───── Provided passage ─────

Optimizing the objective function(s)

Optimizing the objective function(s)#

Once we have a trained model for our objective function, we can use it to optimize the objective function. This is done in the optimization module.

Concepts#

Variable#

A Variable is a parameter that we want to optimize. It can be either a numerical variable (e.g. an integer for the number of cores, a float for the RAM size, etc.) or a categorical variable (e.g. the type of processor, the type of RAM, etc.).

Constraint#

A Constraint is a condition that must be satisfied by the solution. It is a function that takes the variables as input and returns a value that needs to be lower or higher than a threshold.

Objective#

The Objective holds a function that we want to optimize, and the direction in which we want to optimize it. It inherits Constraint as it can be bounded, and can be used as a constraint in a multi-objective problem.

Defining a problem#

You can define either a single objective problem or a multi-objective problem, using SOProblem or MOProblem respectively. In both cases, you need to define the following:

  • The objective function(s) to optimize, a list of Objective

  • The constraints, a list of Constraint

  • The variables to optimize, a dictionary of Variable

  • The fixed input parameters: a dictionary of values for the non-variable inputs of the objective function(s)

  • an optional DataProcessor to process the input parameters.

The DataProcessor is an important element of the problem definition, when a model was trained with the UdaoPipeline. See Defining an optimization element for more details.

Single objective problem#

For a single objective problem, you can use an SOSolver to optimize the objective function. The solver will return the optimal value of the objective function and the optimal values of the variables.

Multi-objective problem#

For a multi-objective problem, you can use an MOSolver to optimize the objective function.

In both cases, you can define the solver and its parameters, and then call solver.solve() to solve the problem.

─────

→ **Aim 1**: Decide whether each statement agrees with the optimization text. Answer yes or no for each, and quote the exact words of the text that decide it: (a) A Constraint returns a value that must be lower or higher than a threshold. (b) Every problem definition requires a DataProcessor. (c) An SOSolver returns only the optimal value of the objective function.
→ **Aim 2**: Translate this sentence from the optimization text into Spanish: "A Constraint is a condition that must be satisfied by the solution."
Work from the optimization text by itself, without the data.

───── Collected data ─────

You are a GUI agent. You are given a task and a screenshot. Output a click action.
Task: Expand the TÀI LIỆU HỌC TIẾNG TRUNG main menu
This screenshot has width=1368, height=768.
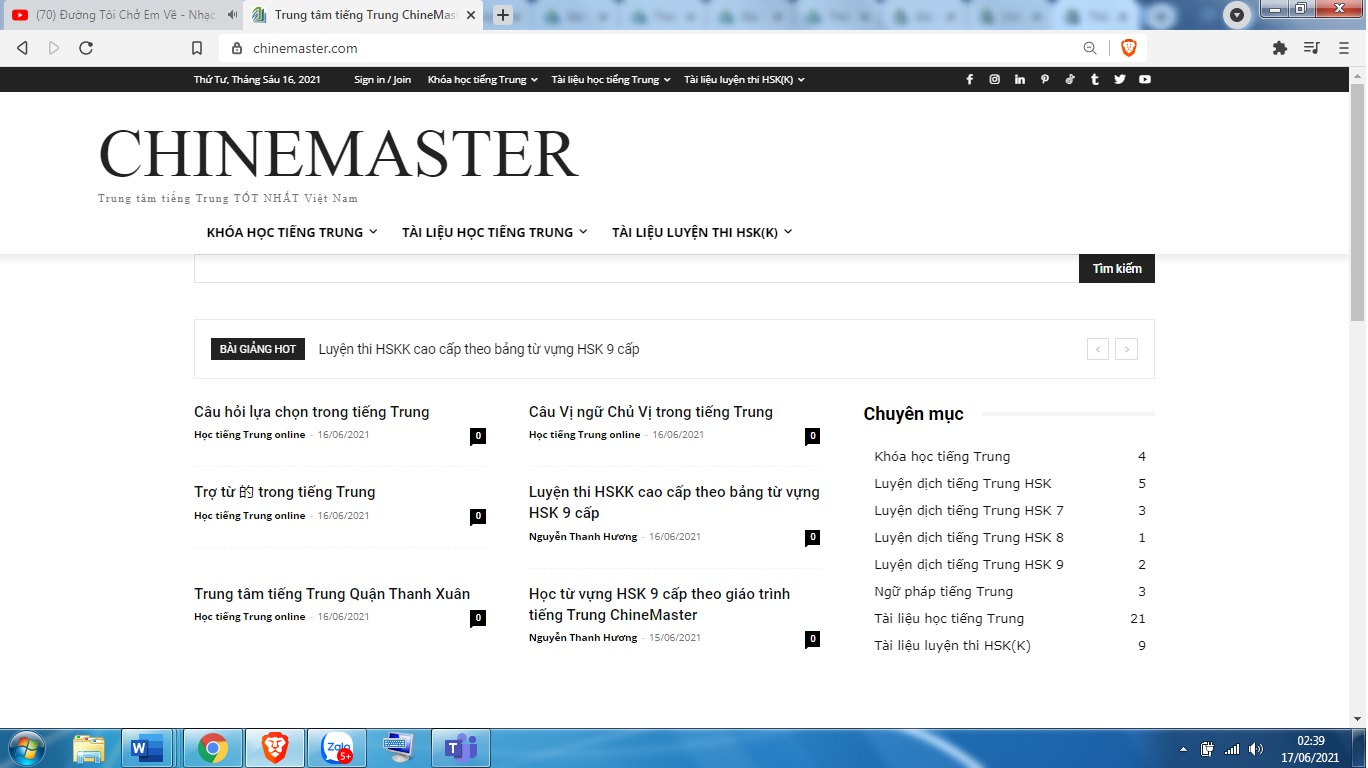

─────

→ **Written answer 1**:
(a) Yes: "returns a value that needs to be lower or higher than a threshold"
(b) No: "an optional DataProcessor to process the input parameters."
(c) No: "The solver will return the optimal value of the objective function and the optimal values of the variables."

→ **Written answer 2**: Una Constraint es una condición que debe ser satisfecha por la solución.